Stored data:
########

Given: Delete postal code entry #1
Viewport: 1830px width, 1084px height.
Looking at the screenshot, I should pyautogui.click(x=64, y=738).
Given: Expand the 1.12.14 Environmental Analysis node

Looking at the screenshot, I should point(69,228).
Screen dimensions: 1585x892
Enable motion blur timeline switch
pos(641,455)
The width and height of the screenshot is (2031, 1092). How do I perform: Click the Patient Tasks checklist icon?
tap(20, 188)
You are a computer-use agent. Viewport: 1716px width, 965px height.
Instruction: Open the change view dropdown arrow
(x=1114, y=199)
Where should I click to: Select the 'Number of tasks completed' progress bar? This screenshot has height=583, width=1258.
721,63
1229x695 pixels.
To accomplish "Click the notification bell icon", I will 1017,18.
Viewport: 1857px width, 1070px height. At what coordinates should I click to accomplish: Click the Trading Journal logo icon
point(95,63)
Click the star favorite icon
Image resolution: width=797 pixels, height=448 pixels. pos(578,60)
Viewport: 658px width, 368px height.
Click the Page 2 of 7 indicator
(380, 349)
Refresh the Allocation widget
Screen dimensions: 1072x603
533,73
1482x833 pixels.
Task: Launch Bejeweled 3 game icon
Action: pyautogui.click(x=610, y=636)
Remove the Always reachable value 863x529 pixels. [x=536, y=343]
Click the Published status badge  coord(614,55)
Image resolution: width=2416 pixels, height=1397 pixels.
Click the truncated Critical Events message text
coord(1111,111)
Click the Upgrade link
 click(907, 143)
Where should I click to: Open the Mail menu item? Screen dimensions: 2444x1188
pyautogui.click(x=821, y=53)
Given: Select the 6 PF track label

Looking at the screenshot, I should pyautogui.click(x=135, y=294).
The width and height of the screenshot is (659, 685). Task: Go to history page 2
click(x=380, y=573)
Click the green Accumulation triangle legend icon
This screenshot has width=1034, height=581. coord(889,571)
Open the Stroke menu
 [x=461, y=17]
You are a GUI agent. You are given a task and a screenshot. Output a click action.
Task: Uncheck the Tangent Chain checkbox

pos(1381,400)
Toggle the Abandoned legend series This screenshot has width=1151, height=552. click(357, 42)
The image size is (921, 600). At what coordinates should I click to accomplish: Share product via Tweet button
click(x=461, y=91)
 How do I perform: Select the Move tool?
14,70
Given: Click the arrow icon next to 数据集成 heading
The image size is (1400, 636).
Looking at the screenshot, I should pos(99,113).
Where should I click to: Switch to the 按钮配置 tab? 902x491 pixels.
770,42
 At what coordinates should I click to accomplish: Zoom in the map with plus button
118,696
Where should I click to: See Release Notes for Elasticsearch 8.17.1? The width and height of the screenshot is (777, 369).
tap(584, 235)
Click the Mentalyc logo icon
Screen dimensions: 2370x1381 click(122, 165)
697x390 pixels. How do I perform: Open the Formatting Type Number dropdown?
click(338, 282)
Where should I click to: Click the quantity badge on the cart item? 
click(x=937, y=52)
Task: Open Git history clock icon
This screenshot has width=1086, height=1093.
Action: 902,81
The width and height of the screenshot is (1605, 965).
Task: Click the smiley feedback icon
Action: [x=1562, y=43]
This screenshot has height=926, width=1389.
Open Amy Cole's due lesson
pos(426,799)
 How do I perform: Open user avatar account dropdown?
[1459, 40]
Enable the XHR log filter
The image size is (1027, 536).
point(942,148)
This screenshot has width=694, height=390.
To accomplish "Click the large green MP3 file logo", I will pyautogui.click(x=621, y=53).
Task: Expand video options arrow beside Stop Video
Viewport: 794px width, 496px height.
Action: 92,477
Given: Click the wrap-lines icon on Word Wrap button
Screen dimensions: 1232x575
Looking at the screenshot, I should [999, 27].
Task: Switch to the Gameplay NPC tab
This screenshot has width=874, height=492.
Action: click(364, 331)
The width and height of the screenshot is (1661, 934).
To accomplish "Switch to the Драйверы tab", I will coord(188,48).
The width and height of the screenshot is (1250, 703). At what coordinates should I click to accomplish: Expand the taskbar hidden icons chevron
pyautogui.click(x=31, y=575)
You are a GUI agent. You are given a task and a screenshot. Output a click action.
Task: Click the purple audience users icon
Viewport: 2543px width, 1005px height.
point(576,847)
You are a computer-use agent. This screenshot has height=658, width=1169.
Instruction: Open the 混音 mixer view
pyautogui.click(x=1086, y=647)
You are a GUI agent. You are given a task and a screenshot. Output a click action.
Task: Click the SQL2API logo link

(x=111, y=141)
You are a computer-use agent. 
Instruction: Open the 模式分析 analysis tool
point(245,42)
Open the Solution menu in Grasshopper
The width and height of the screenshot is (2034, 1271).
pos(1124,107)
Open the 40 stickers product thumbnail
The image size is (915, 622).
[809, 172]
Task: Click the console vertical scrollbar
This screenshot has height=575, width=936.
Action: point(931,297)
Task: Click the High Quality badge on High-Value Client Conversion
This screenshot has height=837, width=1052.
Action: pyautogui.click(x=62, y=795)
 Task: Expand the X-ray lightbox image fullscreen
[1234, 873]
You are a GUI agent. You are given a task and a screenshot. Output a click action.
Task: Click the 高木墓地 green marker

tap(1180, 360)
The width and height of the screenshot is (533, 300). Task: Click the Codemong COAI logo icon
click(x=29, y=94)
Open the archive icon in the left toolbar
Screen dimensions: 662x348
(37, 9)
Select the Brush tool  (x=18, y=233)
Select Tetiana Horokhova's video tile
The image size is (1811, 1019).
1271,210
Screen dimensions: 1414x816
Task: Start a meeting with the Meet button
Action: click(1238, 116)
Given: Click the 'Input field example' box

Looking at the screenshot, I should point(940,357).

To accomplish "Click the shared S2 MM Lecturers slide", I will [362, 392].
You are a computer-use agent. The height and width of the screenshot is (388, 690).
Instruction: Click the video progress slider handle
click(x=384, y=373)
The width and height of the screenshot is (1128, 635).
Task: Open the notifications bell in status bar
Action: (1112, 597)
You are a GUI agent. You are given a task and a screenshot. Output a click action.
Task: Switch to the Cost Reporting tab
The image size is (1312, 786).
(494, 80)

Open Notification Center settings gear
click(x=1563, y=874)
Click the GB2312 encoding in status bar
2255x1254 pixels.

########

Return from the data every line that holds "computer".

RESULT OF THIS EXERCISE.
You are a computer-use agent. Viewport: 1716px width, 965px height.
You are a computer-use agent. This screenshot has height=658, width=1169.
You are a computer-use agent. 
You are a computer-use agent. The height and width of the screenshot is (388, 690).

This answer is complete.